▶ **Data excerpts**
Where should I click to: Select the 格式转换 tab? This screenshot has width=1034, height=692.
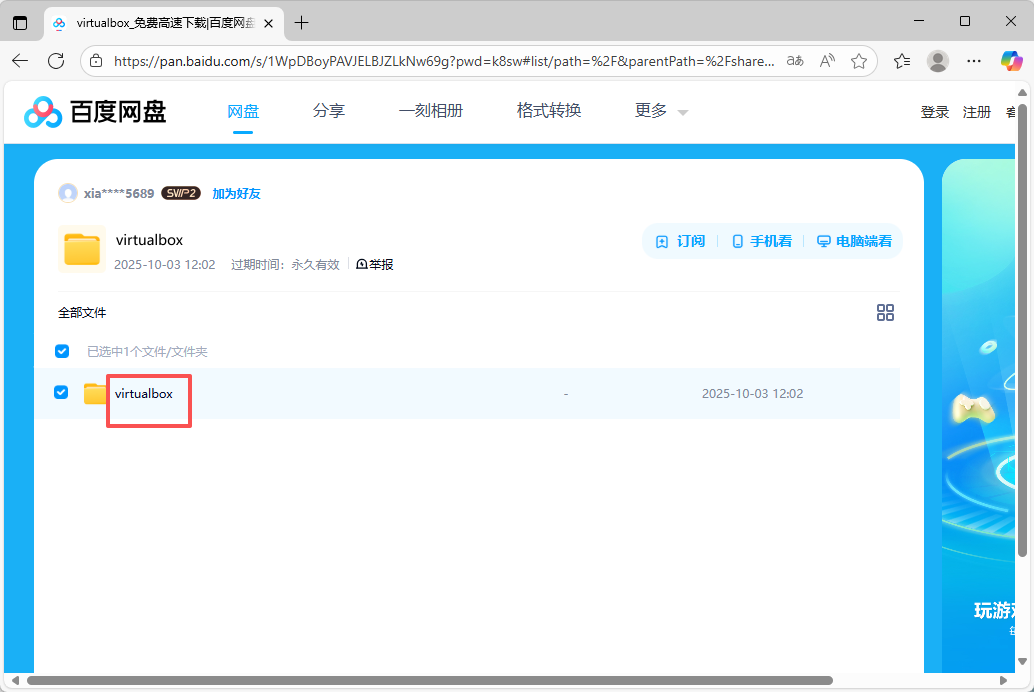549,111
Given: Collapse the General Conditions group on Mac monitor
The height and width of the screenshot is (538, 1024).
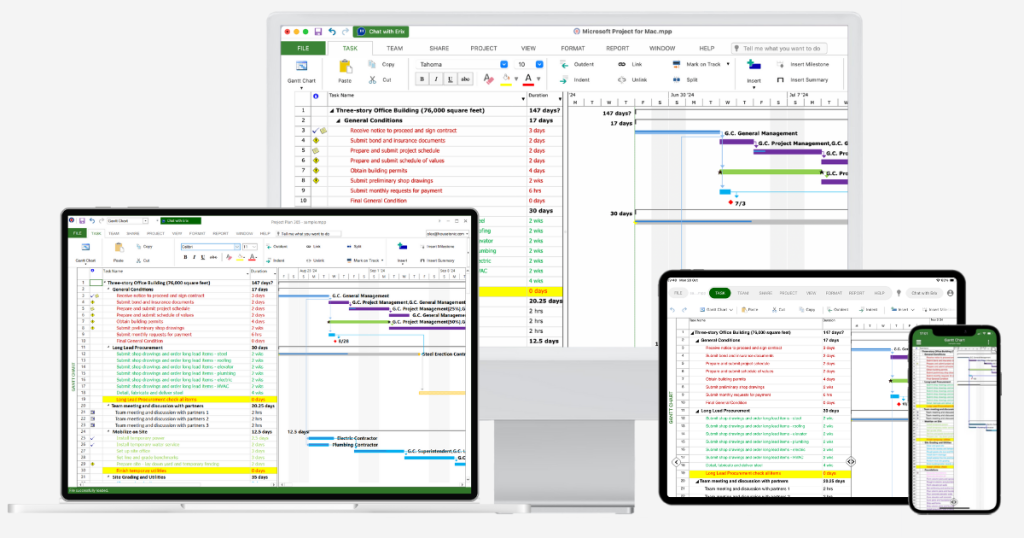Looking at the screenshot, I should pos(338,121).

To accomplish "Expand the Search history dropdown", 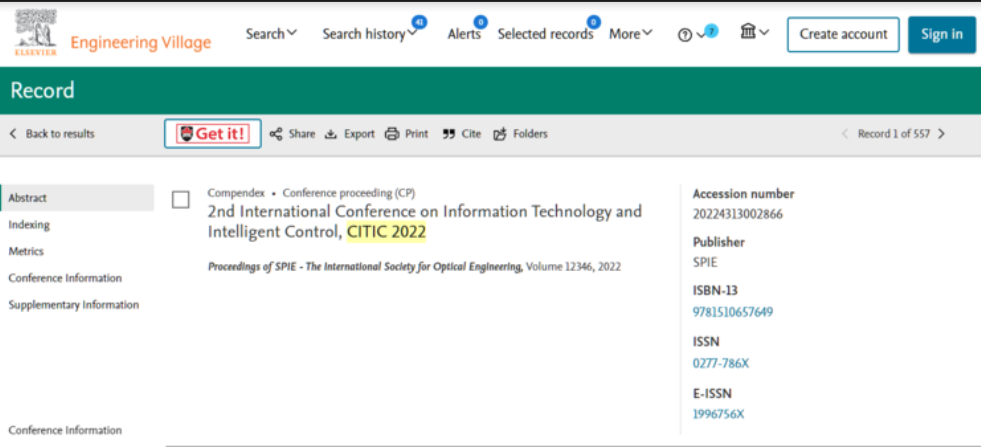I will pyautogui.click(x=369, y=34).
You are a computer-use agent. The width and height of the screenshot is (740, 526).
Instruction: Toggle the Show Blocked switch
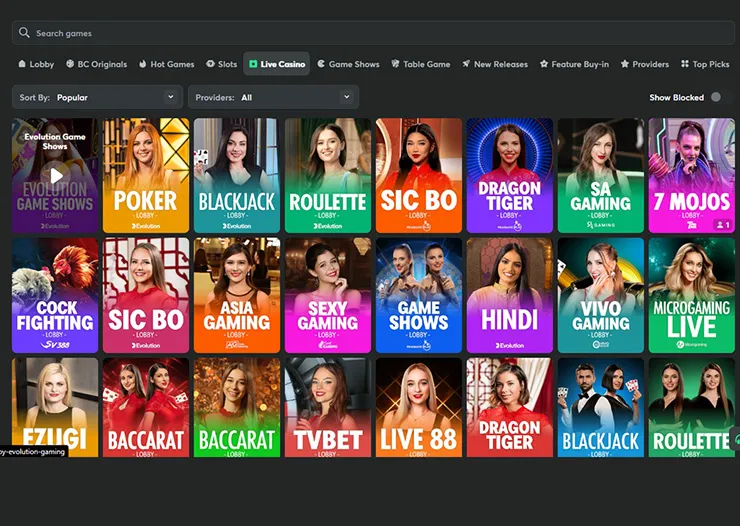pos(715,97)
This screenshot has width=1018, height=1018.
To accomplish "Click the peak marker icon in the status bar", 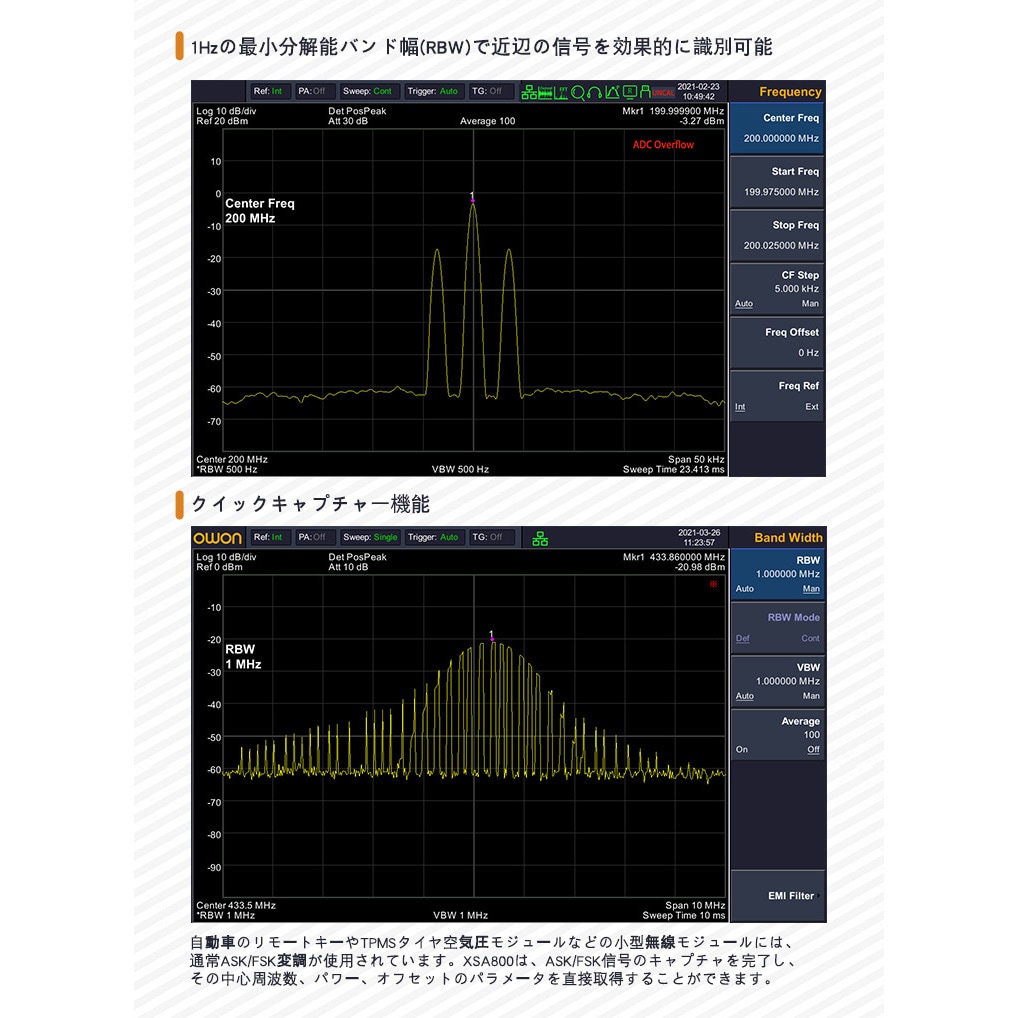I will coord(611,92).
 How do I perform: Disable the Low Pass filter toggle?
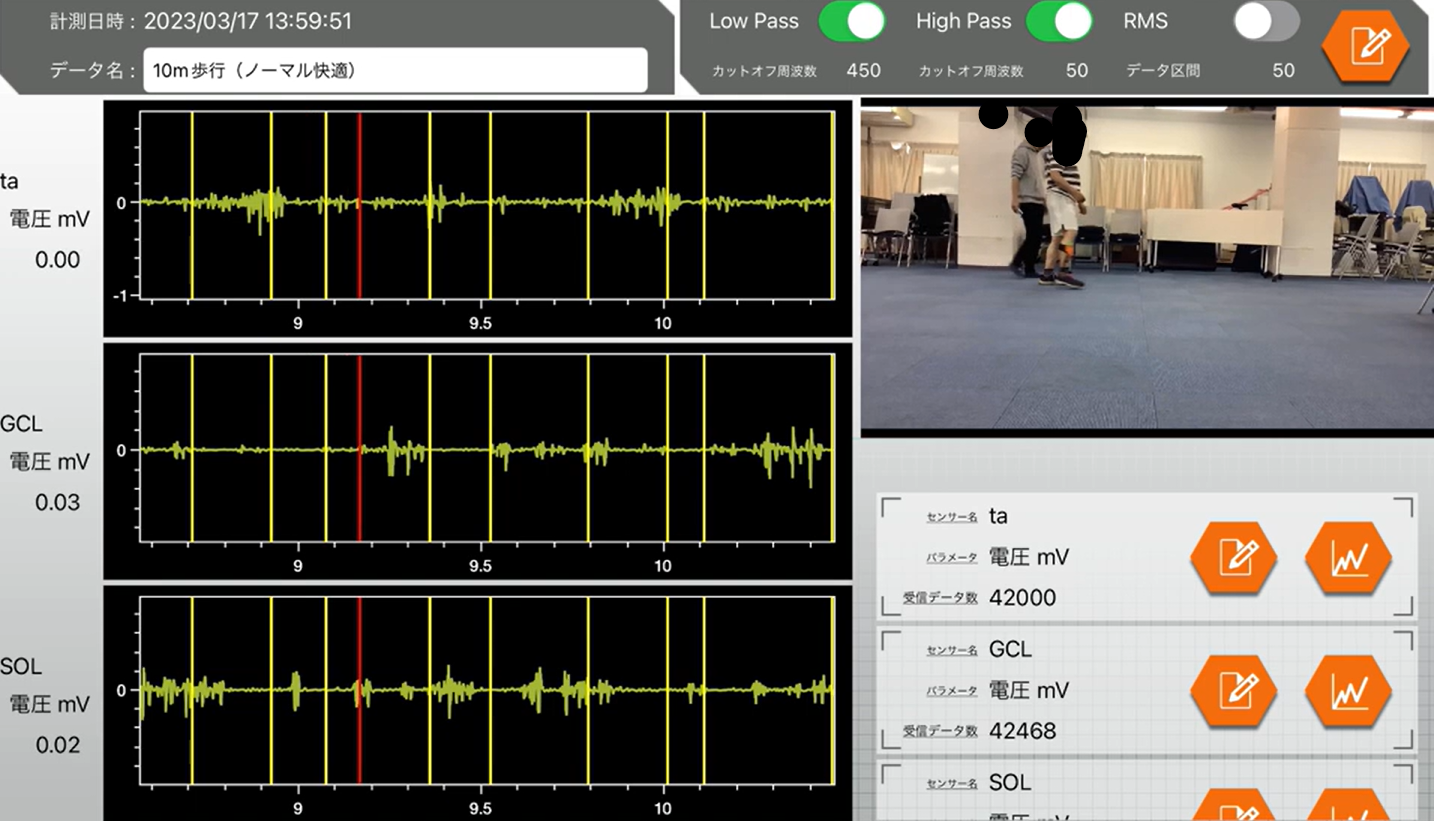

▶ **What you will do**
Nothing but an exact copy belongs in the answer: the lines from the top of the records through the line containing "Given: Collapse the", minus the pictures.

▶ **Exercise answer**
Where should I click to: Select the 格式转换 tab? This screenshot has width=1034, height=692.
549,111
Given: Collapse the General Conditions group on Mac monitor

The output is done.